(Problem) I need an exact copy of the lines from the one containing "Task: Switch to" through the end of the records, without any pictures.

(Screenshot grounding data)

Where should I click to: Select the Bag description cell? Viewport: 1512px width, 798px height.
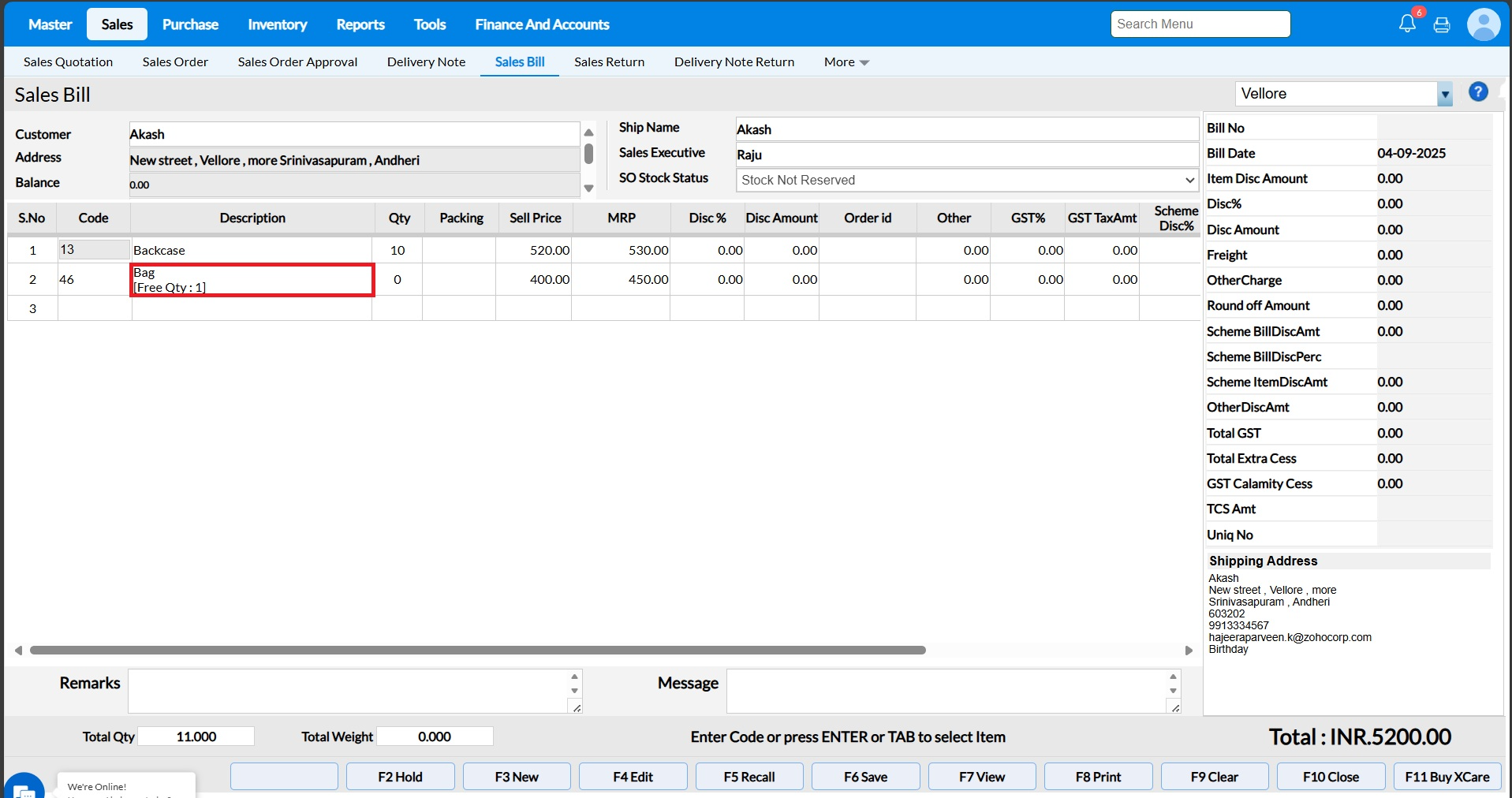pyautogui.click(x=252, y=280)
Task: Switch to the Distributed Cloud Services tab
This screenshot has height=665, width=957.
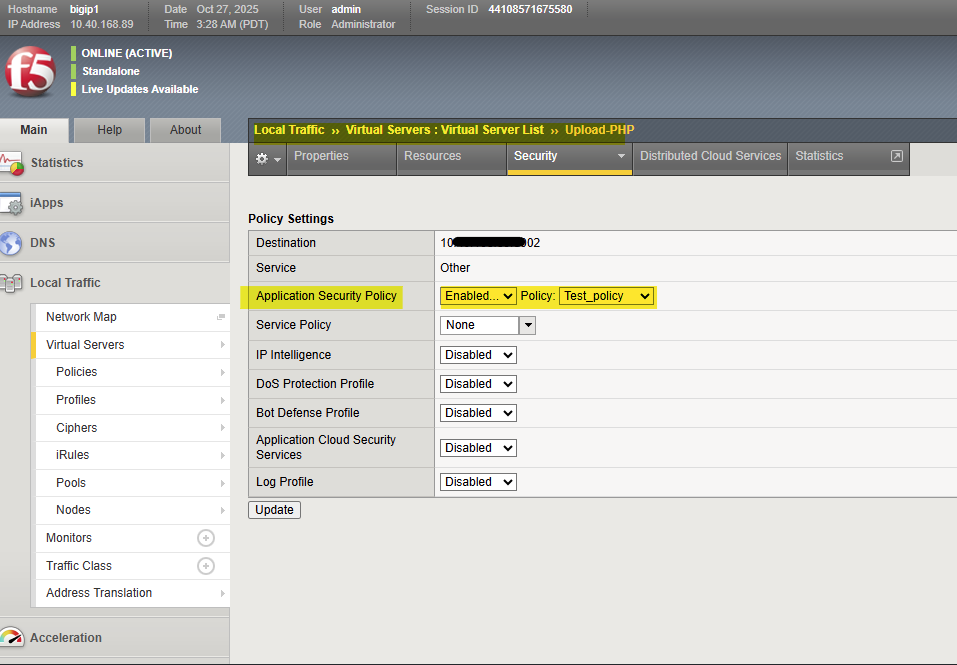Action: pyautogui.click(x=710, y=156)
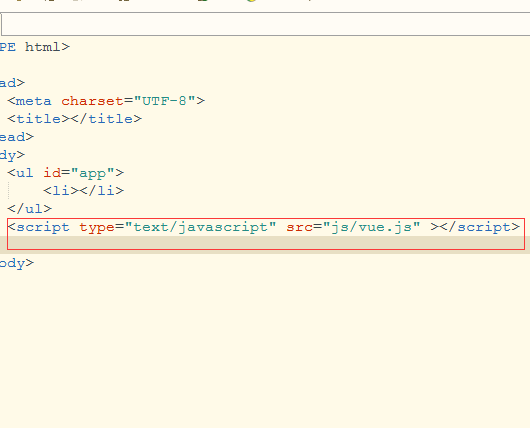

(Answer space)
Task: Switch to the Distributed Cloud Services tab
This screenshot has height=665, width=957.
Action: pyautogui.click(x=710, y=156)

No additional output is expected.